First we ensure that all Python packages required for this notebook are installed, please ignore any errors.

In [None]:
%pip install -r ../../requirements.txt

Now we setup our SDK to communicate with various AWS services

In [None]:
import boto3
import json
import os
import sys

sts_client = boto3.client('sts')
session = boto3.session.Session()

account_id = sts_client.get_caller_identity()["Account"]
region = session.region_name

s3_client = boto3.client('s3', region)
bedrock_client = boto3.client('bedrock-runtime', region)

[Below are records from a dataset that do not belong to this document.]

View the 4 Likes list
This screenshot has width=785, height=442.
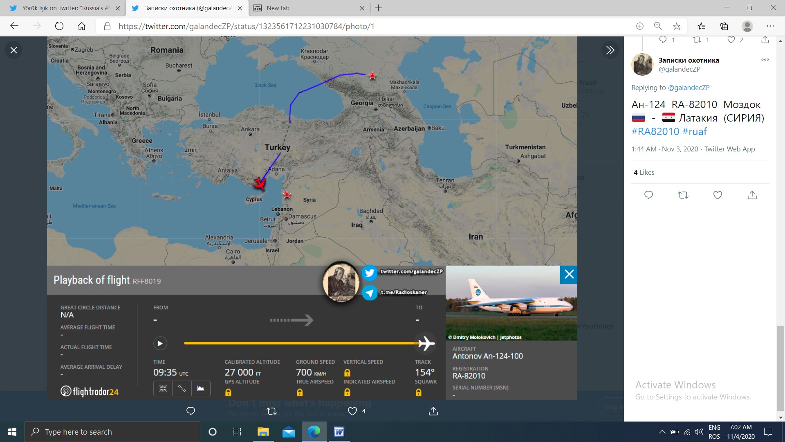pos(644,172)
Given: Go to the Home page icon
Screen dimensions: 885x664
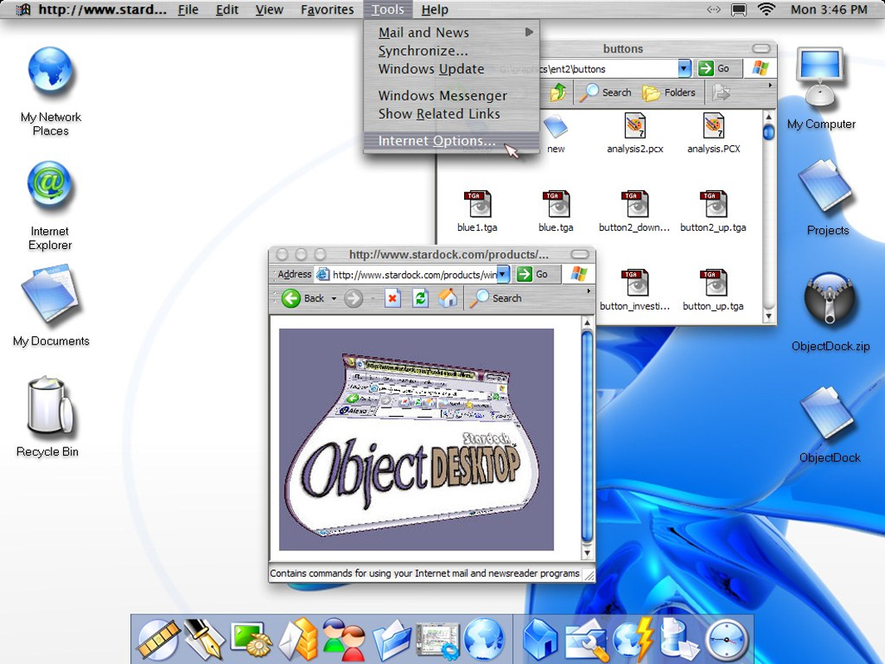Looking at the screenshot, I should tap(447, 299).
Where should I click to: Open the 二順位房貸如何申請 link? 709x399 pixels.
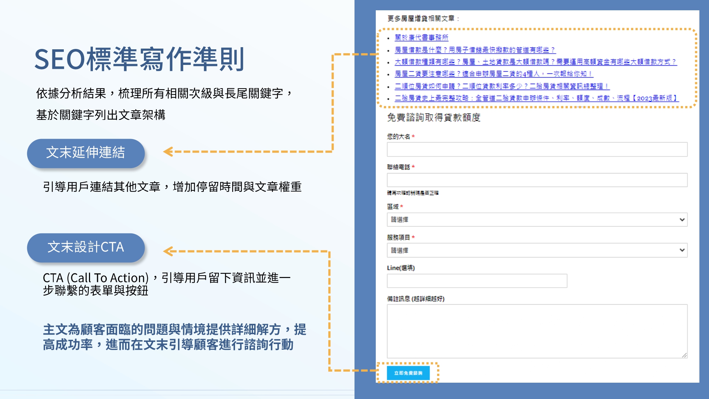(x=502, y=86)
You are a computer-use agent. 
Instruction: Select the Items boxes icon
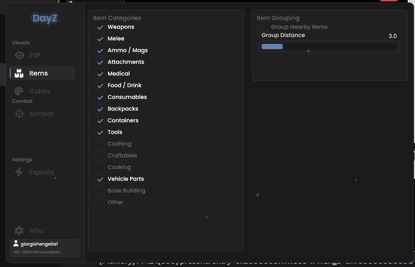click(19, 73)
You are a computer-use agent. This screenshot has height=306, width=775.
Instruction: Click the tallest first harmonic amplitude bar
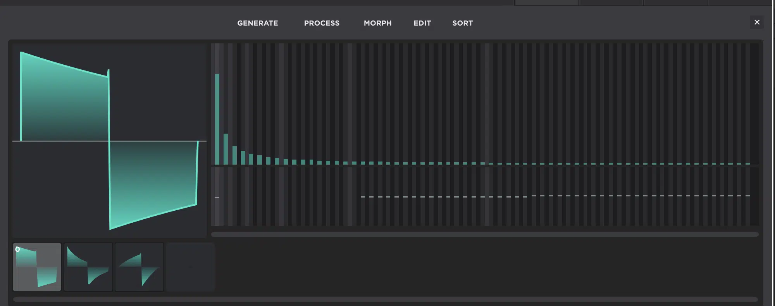(x=217, y=119)
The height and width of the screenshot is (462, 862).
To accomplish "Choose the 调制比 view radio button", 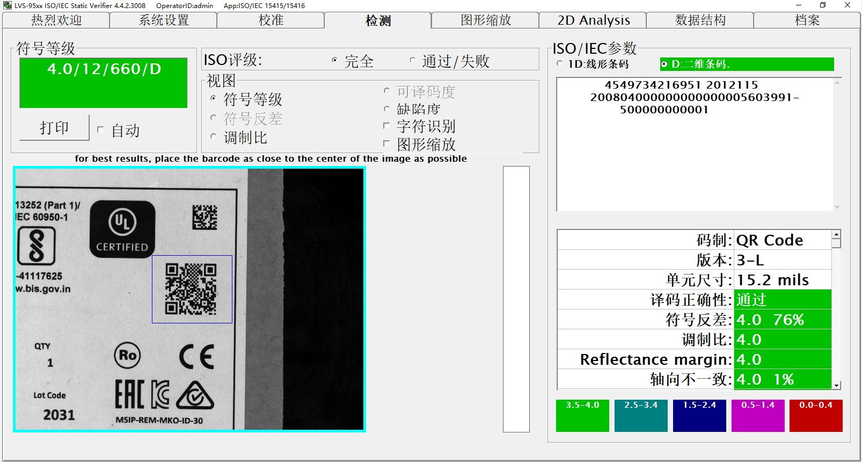I will [x=214, y=137].
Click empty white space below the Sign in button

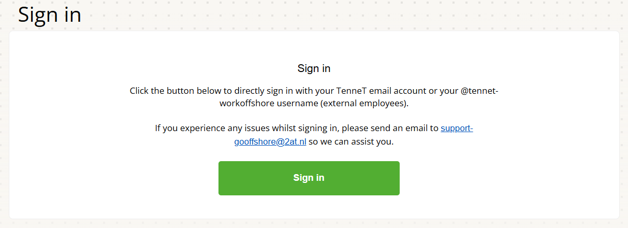pos(309,207)
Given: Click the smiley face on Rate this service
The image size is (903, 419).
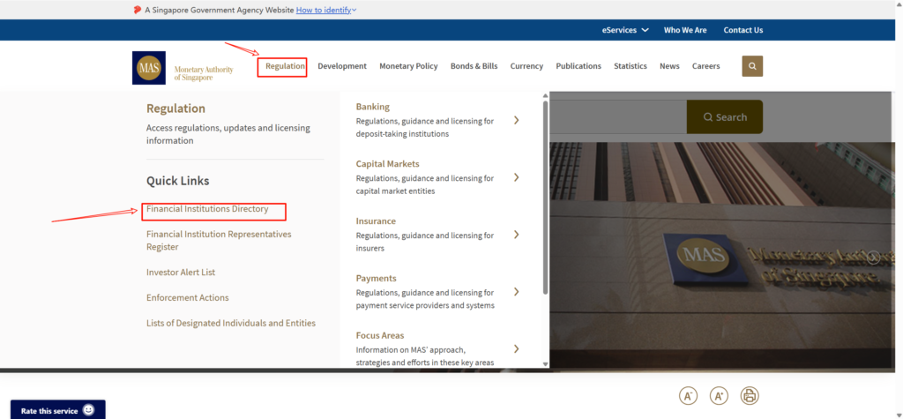Looking at the screenshot, I should [x=88, y=410].
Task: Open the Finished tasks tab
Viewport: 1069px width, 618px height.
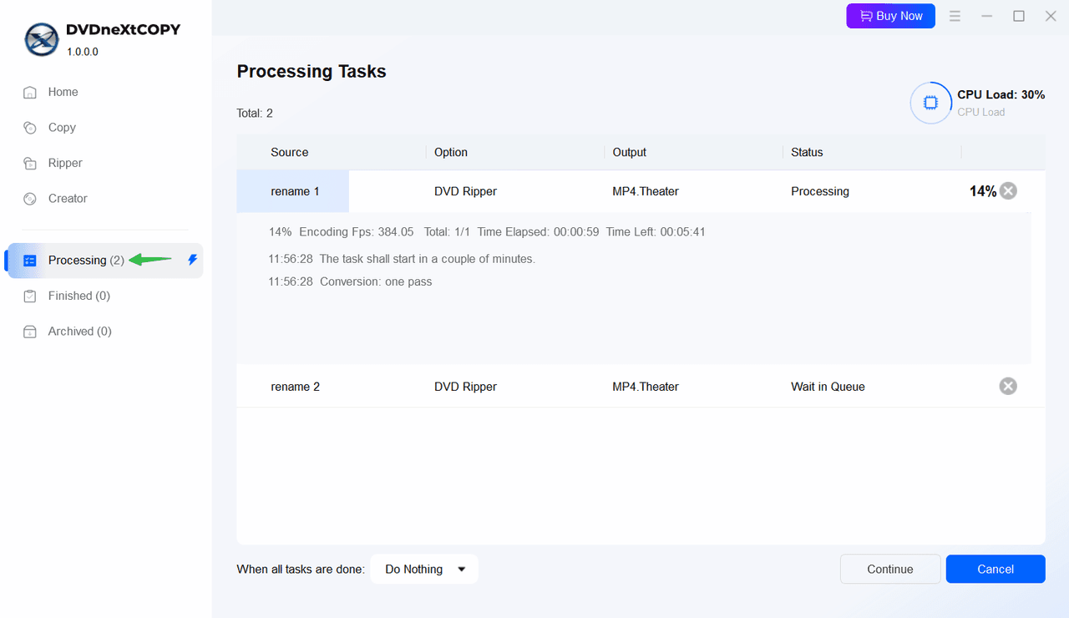Action: pos(79,296)
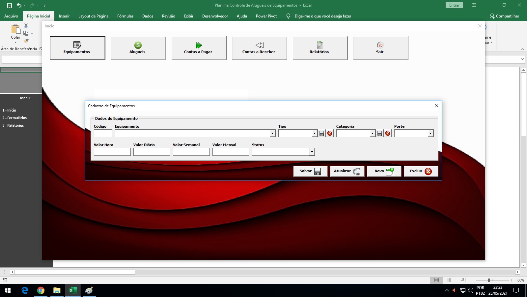Switch to Page Break Preview view
This screenshot has width=527, height=297.
pyautogui.click(x=463, y=280)
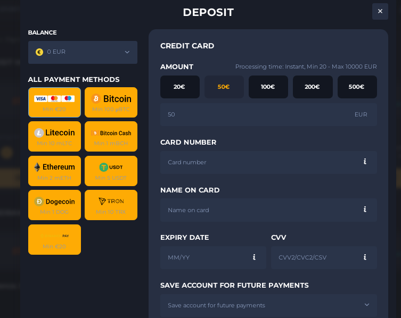Select the 100€ preset amount
Screen dimensions: 401x318
point(268,87)
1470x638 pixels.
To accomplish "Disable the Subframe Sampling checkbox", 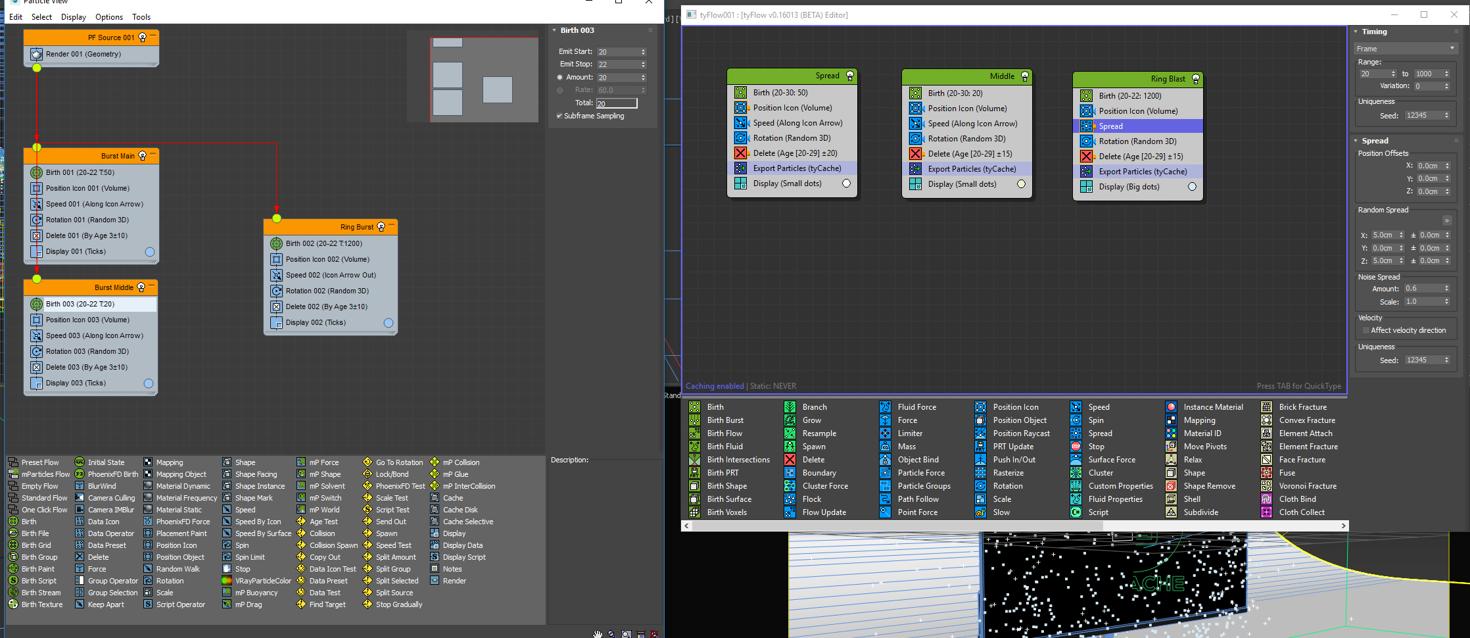I will [559, 116].
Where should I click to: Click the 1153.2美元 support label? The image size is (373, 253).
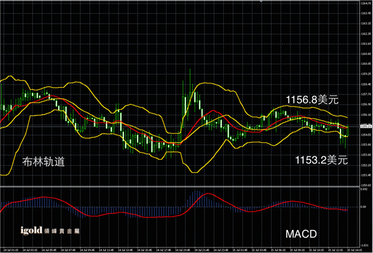point(321,160)
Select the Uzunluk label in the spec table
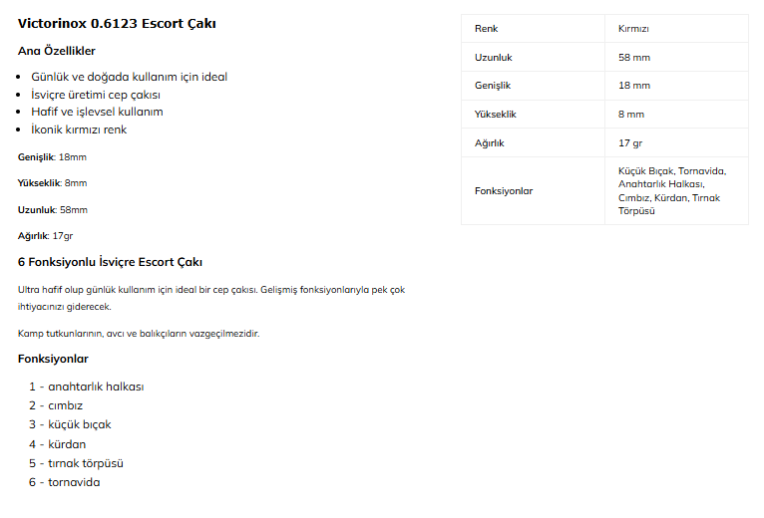The width and height of the screenshot is (764, 518). (493, 58)
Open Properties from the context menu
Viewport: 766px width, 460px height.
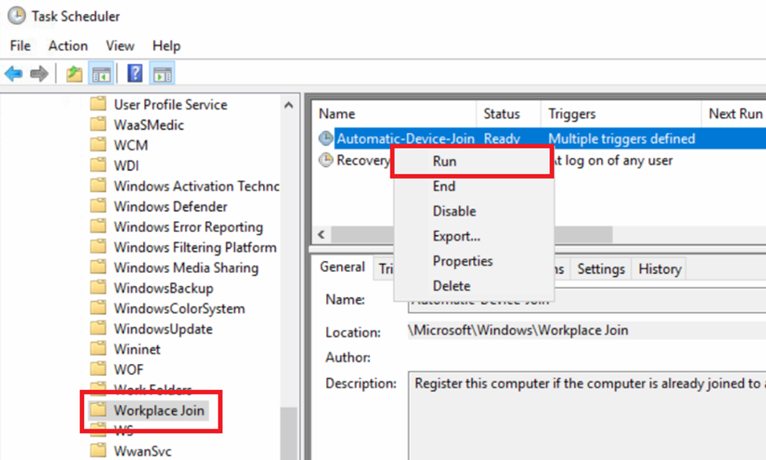[x=464, y=261]
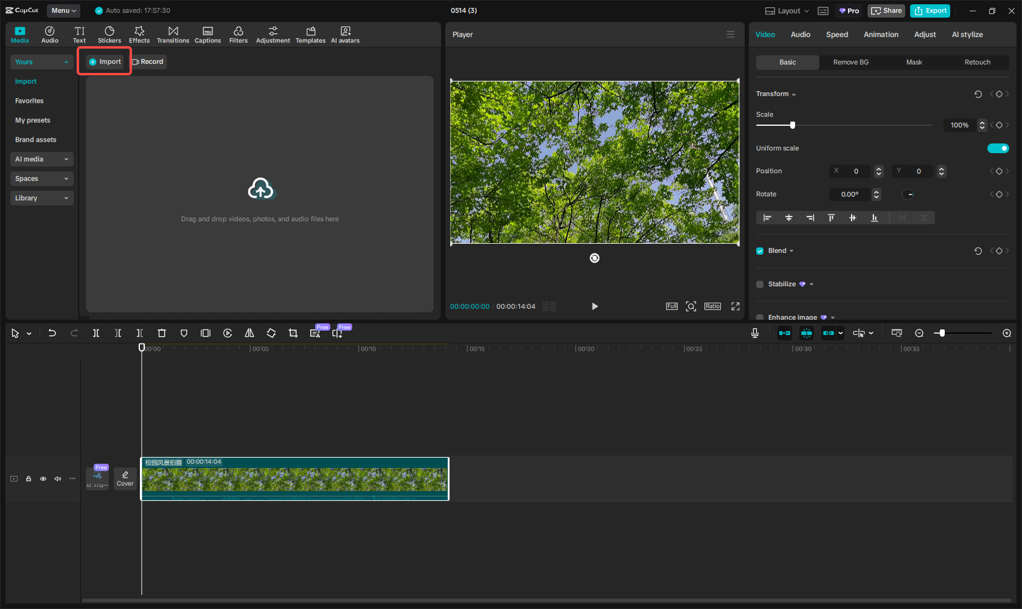Open the Captions panel
The height and width of the screenshot is (609, 1022).
click(x=207, y=33)
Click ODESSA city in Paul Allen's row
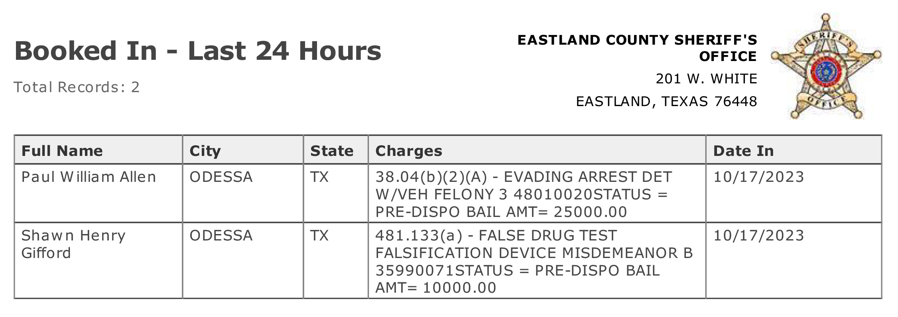Image resolution: width=898 pixels, height=317 pixels. [221, 177]
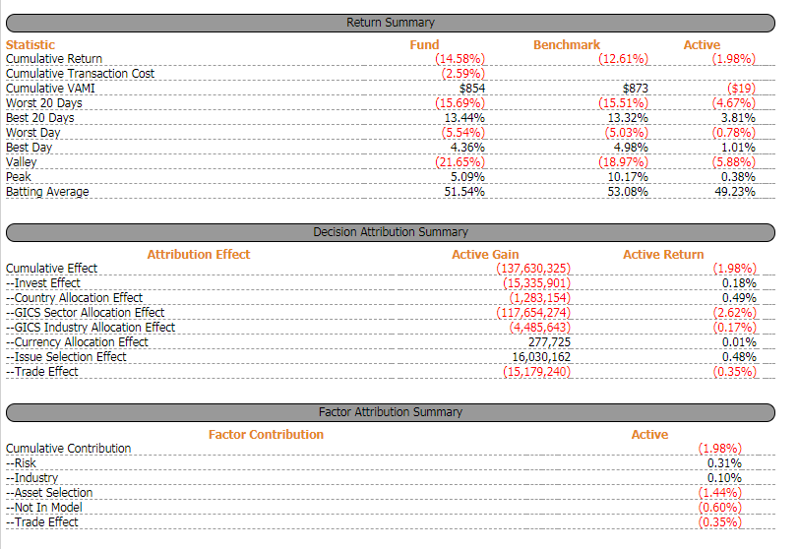Click the Active Gain column heading
The width and height of the screenshot is (798, 549).
(485, 254)
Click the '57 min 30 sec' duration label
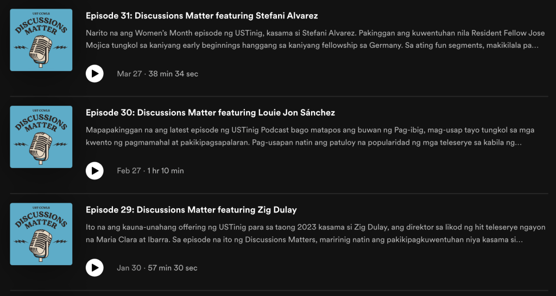Image resolution: width=556 pixels, height=296 pixels. (x=173, y=268)
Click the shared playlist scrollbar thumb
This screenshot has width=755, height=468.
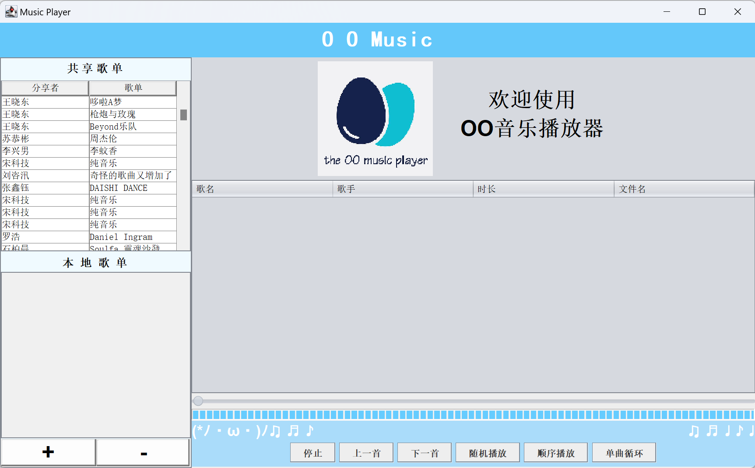[x=184, y=115]
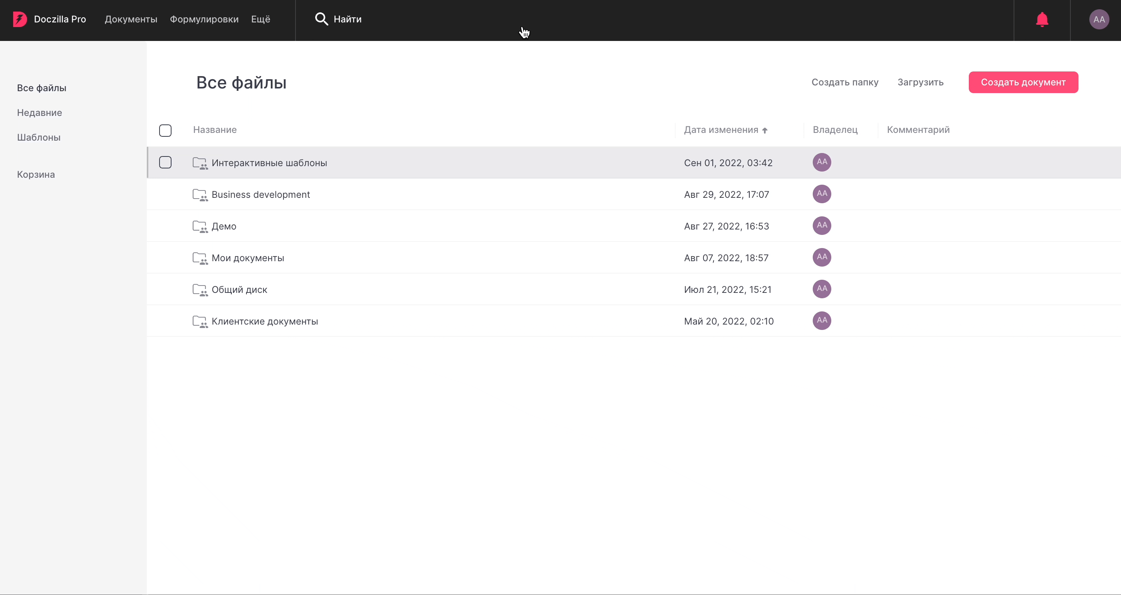Toggle the select-all checkbox in header
1121x595 pixels.
click(165, 130)
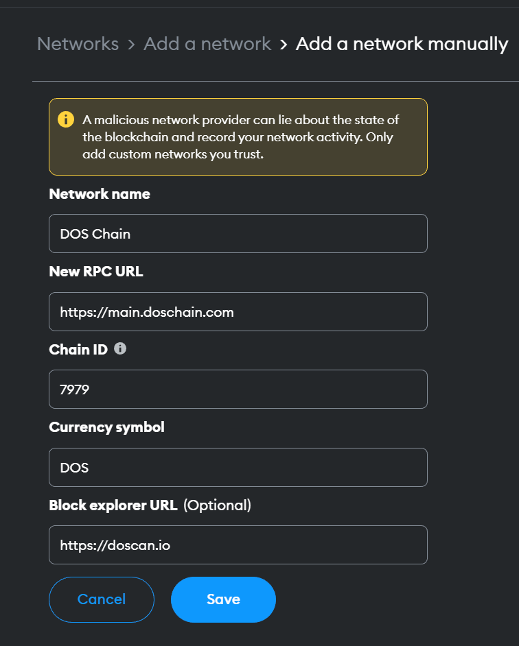
Task: Click inside the Network name field
Action: pos(238,233)
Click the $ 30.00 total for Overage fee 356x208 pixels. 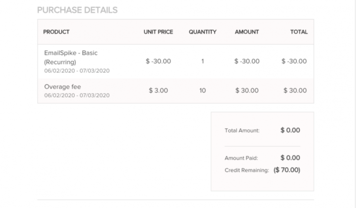point(295,91)
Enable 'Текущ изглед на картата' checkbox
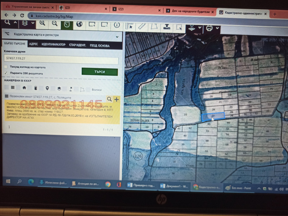Viewport: 288px width, 216px height. tap(6, 67)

Next we import some of the help functions that have been written to create:
1. Bedrock Knowledge Bases
2. Bedrock Agents

In [None]:
sys.path.insert(0, ".")
sys.path.insert(1, "..")
sys.path.insert(2, "../..")

from utils.bedrock_agent_helper import (
    AgentsForAmazonBedrock
)
from utils.knowledge_base_helper import (
    KnowledgeBasesForAmazonBedrock
)
from utils.flow_helper import (
    load_and_fill_json,
    make_connection
)
agents = AgentsForAmazonBedrock()
kb = KnowledgeBasesForAmazonBedrock()

Let's start filling information about the Knowledge Base we're about to create

In [None]:
knowledge_base_name = f'lab7-mac-kb'
knowledge_base_description = "KB containing information about entities like companies, people, and products"
s3_bucket_name = f"labs-bucket-{region}-{account_id}"
bucket_prefix = "data/kb/mac/"

Let's make the Knowledge Base, this command can take a while to finish running.
Behind the scenes, Bedrock is spinning up:
1. OpenSearch Serverless Collection
2. OpenSearch Vector Index
3. Bedrock Knowledge Base

In [None]:
kb_id, ds_id = kb.create_or_retrieve_knowledge_base(
    knowledge_base_name,
    knowledge_base_description,
    s3_bucket_name,
    "amazon.titan-embed-text-v2:0",
    bucket_prefix
)

print(f"Knowledge Base ID: {kb_id}")
print(f"Data Source ID: {ds_id}")

We have synthetically generated mock information regarding companies, products, and people to simulate the output you may see from an information service. These have been stored in the `information_sources` directory.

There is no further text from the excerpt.